How to declare two generic types are different?

I'm trying to "inherit" an upstream struct by using "composition", like:

struct Patched<O, E>(O, E);

// as_ref to O and E repectively

impl<O, E> AsRef<O> for Patched<O, E> {
    fn as_ref(&self) -> O {
        &self.0
    }
}

impl<O, E> AsMut<O> for Patched<O, E> {
    fn as_mut(&mut self) -> &mut O {
        &mut self.0
    }
}

// won't compile, conflicting implementation for `Patched<_, _>`
// impl<O, E> AsRef<E> for Patched<O, E> {
//     fn as_ref(&self) -> &E {
//         &self.1
//     }
// }


// deref to origin type to make existing code work without modify
impl<O, E> Deref for Patched<O, E> {
    type Target = O;

    fn deref(&self) -> &Self::Target {
        &self.0
    }
}

impl<O, E> DerefMut for Patched<O, E> {
    fn deref_mut(&mut self) -> &mut Self::Target {
        &mut self.0
    }
}

But the following code works as expected.

struct Pair(i32, u32);

impl AsRef<i32> for Pair{
   ....
}

impl AsRef<u32> for Pair{
   ....
}

How can I declare the two generic type O and E are different?
proc_macro may work out, is there any solution without macros? e.g. where O!=E

Update1:

I solved this somehow, by wrapping O and E into different container types which both deref to inner object.

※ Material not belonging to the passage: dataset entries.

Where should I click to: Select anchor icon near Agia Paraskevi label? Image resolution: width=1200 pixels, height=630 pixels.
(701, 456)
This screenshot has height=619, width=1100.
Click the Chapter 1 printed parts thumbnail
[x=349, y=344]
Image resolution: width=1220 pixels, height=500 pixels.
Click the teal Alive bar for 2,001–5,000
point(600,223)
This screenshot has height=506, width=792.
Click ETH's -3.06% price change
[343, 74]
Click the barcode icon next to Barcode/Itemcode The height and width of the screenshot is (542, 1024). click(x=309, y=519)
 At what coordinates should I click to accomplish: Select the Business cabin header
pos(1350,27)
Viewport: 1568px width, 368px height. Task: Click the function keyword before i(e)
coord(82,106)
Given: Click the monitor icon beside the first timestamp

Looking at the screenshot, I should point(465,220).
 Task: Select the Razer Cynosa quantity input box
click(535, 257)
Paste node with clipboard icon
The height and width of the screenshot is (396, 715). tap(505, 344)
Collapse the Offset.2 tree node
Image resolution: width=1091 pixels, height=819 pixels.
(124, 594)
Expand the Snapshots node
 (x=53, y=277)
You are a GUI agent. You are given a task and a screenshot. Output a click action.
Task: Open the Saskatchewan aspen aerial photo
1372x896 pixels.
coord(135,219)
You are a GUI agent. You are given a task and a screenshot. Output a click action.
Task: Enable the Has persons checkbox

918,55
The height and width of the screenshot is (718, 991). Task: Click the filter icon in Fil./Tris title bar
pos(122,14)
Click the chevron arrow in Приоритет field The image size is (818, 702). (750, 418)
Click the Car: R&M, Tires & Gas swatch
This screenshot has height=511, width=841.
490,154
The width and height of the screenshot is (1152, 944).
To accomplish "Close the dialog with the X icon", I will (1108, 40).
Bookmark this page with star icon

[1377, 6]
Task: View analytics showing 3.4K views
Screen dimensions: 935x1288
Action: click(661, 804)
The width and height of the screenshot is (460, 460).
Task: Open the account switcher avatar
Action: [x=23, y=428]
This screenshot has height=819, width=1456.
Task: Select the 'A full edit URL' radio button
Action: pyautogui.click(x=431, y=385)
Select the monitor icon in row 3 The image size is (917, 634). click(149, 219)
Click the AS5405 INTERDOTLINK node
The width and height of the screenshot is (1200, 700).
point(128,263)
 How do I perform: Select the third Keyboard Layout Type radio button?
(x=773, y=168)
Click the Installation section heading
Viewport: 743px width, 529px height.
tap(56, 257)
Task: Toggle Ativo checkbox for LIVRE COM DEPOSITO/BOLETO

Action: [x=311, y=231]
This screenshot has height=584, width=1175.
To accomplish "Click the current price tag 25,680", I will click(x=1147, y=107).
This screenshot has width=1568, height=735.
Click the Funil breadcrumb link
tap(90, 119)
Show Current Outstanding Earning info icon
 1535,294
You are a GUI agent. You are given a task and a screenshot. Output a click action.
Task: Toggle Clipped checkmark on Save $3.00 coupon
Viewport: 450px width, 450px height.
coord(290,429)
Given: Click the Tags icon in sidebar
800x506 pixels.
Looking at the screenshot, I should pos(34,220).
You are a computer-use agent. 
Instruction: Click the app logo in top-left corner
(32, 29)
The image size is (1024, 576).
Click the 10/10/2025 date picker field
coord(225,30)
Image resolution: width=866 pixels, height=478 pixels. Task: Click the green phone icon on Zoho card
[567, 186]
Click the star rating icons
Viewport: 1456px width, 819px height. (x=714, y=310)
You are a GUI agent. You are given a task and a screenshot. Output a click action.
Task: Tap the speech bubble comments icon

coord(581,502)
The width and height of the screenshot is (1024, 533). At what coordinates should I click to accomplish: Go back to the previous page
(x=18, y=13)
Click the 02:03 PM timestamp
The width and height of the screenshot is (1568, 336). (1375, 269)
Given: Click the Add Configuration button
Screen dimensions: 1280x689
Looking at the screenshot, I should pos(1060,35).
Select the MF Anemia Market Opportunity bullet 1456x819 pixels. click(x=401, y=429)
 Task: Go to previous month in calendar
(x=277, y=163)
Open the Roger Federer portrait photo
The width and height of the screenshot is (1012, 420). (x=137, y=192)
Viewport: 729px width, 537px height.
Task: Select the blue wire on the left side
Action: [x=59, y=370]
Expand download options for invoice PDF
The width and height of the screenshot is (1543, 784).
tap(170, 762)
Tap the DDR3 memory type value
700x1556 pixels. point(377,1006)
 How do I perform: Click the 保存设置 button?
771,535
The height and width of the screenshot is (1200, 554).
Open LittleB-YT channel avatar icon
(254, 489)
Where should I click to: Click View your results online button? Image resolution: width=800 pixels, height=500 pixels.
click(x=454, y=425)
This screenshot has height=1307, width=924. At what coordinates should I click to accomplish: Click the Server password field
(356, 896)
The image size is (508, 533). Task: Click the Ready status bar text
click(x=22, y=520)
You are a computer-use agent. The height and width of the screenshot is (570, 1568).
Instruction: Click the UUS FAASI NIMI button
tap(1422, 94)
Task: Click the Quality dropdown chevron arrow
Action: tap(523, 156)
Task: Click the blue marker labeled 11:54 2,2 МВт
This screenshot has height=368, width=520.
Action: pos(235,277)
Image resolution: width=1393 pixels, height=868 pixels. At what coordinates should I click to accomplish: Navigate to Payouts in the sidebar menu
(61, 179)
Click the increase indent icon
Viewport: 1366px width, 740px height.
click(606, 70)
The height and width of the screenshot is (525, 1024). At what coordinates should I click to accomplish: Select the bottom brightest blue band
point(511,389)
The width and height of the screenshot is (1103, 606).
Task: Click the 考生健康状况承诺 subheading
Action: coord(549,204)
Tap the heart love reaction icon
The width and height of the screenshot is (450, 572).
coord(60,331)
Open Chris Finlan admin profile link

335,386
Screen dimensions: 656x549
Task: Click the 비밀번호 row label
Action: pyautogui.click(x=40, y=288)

macro_rules! container_struct {
    ($container_name: ident) => {
        #[derive(Debug, Clone)]
        #[repr(transparent)]
        struct $container_name<T>(T);

        impl<T> Deref for $container_name<T> {
            type Target = T;

            fn deref(&self) -> &Self::Target {
                &self.0
            }
        }

        impl<T> DerefMut for $container_name<T> {
            fn deref_mut(&mut self) -> &mut Self::Target {
                &mut self.0
            }
        }
    };
}

Then the struct Patched turn into

container_struct!(TO);
container_struct!(TE);


struct Patched<O, E>(TO<O>, TE<E>);

impl<O, E> AsRef<TE<E>> for Patched<O, E> {
    fn as_ref(&self) -> &TE<E> {
        &self.1
    }
}

impl<O, E> AsRef<TO<O>> for Patched<O, E> {
    fn as_ref(&self) -> &TO<O> {
        &self.0
    }
}

Then use container type Deref to turn into O adn E respectively.
It should fail to compile when call as_ref in condition of O==E.

You can't. In general, negative reasoning (negative trait bounds, type-level inequality, negative impls) are HardTM.

The newtype pattern you solved this with is probably the best you can do.